First Deemster
- Monarchs: William IV; Victoria
- Governor: Cornelius Smelt; John Ready; Charles Hope
- Preceded by: John Christian
- Succeeded by: Sir William Drinkwater

Personal details
- Born: 19 May 1789 Isle of Man
- Died: 26 May 1855 (aged 66) Douglas, Isle of Man
- Spouse(s): Elinor Rowan (? - 1820, her death); Elizabeth Birtwhistle (? - 1843, her death)
- Children: Elinor Heywood; Elizabeth Heywood
- Profession: Advocate

= John Joseph Heywood =

John Joseph Heywood (19 May 1787 – 26 May 1855) was a Manx lawyer and Member of the House of Keys who successively became Second Deemster and subsequently First Deemster of the Isle of Man.

==Biography==
===Early life===
John Heywood was born on 19 May 1787. By the time of his birth the Heywood family had established themselves as one of the most prominent Manx families, being descended from a former Governor of the Isle of Man, Robert Heywood, who arrived on the Island from Heywood, Lancashire, following his appointment to the governorship in 1678 by William Stanley, 9th Earl of Derby.

===Professional career===
Following his schooling Heywood was articled to Peter Hodgson in Whitehaven, Cumberland, from where he took a position in London in order to conclude his legal studies. He subsequently practiced as a solicitor in several Courts of Chancery, King's Bench and Exchequer.
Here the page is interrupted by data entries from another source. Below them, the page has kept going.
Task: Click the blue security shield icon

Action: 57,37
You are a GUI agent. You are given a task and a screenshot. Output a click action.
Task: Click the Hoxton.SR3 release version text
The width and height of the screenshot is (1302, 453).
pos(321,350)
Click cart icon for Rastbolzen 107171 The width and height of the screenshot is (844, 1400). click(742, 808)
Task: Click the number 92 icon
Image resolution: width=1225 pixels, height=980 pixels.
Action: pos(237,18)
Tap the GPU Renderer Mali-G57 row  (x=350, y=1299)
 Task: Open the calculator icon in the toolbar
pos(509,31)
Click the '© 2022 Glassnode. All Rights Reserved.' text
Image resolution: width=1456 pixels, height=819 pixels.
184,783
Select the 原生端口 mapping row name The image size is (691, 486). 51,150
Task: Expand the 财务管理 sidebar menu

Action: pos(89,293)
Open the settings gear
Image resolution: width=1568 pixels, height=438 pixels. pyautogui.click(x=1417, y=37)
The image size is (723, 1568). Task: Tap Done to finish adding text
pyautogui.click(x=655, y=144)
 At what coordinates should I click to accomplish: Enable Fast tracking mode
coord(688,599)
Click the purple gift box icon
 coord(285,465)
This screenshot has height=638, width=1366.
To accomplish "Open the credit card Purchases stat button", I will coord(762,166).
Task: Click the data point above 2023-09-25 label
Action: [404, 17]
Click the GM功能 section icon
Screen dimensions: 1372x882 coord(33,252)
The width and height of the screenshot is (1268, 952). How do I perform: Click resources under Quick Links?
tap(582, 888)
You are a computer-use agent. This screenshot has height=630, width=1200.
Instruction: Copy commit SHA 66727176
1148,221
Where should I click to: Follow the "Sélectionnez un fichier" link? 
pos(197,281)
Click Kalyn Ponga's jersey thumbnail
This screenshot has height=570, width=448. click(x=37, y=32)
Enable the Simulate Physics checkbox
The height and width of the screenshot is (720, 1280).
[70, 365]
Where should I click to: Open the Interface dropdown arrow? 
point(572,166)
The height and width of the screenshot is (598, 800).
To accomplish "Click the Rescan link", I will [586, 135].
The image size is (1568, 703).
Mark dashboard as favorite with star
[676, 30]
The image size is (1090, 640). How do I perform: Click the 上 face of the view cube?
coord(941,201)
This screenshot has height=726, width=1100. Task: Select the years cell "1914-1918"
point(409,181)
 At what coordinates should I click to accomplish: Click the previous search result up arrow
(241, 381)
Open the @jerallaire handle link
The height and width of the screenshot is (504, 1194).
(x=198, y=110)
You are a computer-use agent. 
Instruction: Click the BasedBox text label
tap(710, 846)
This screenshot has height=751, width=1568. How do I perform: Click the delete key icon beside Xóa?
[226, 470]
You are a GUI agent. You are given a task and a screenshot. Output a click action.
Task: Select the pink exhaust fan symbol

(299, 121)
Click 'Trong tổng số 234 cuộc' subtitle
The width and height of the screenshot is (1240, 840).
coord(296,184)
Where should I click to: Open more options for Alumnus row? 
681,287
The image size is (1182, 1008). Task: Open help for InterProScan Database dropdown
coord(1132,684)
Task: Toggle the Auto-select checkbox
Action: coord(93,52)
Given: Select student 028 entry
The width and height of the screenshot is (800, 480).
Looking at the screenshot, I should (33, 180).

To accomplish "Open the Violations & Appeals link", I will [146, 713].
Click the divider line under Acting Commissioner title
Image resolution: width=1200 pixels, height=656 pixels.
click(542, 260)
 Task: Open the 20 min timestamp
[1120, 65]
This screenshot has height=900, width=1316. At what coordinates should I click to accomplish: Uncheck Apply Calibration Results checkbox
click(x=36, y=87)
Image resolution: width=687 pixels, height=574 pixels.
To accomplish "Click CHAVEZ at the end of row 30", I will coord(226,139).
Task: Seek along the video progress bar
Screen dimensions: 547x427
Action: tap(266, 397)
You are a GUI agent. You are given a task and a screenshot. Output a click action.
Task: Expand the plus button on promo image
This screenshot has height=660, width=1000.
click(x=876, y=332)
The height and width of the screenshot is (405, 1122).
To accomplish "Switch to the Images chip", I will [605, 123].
Upon his return to the Island from England, Heywood enrolled as a law student at the Rolls Office, Castle Rushen, subsequently being called to the Manx Bar. After practicing for several years he was raised to the bench in 1821, as Second Deemster, upon the appointment of John McHutchin as Clerk of the Rolls and following the resignation of John Christian, Heywood succeeded him as First Deemster in 1847. It was generally accepted on the Isle of Man at the time that the appointment of Christian as First Deemster in 1823 had been achieved by way of his connection with the Duke of Atholl, and that it had been made over the head of Heywood who was judged by his contemporaries to be more ably suited to the position.

===Personal life===
John Joseph Heywood was the second son of Robert Heywood and Elizabeth (née Bacon) and was the half-brother of Calcott Heywood, also a Member of the House of Keys and a Captain in the Royal Manx Fencibles. He was the nephew of Peter Heywood, who was a midshipman on HMS Bounty during its notorious voyage under the command of Captain William Bligh.

Heywood was twice married. His first wife, Elinor (née Rowan), pre-deceased him in 1820 following which he married Elizabeth (née Birtwhistle) who pre-deceased him in 1843. His marriages produced one daughter by each wife. John Heywood was the last of the male line of the family resident on the Isle of Man. Through his father Heywood inherited Bemahauge Farm, which today is Government House, the official residence of the Lieutenant Governor of the Isle of Man. Governor's Bridge, which is near to Government House was originally known as Heywood’s or the Deemster’s Bridge after Deemster Heywood. The bridge gained its present name in 1920 when it was first included in the T.T. course.

===Death===
Heywood been ill for many months prior to his death. He died aged 66 at his home on Saturday 26 May 1855.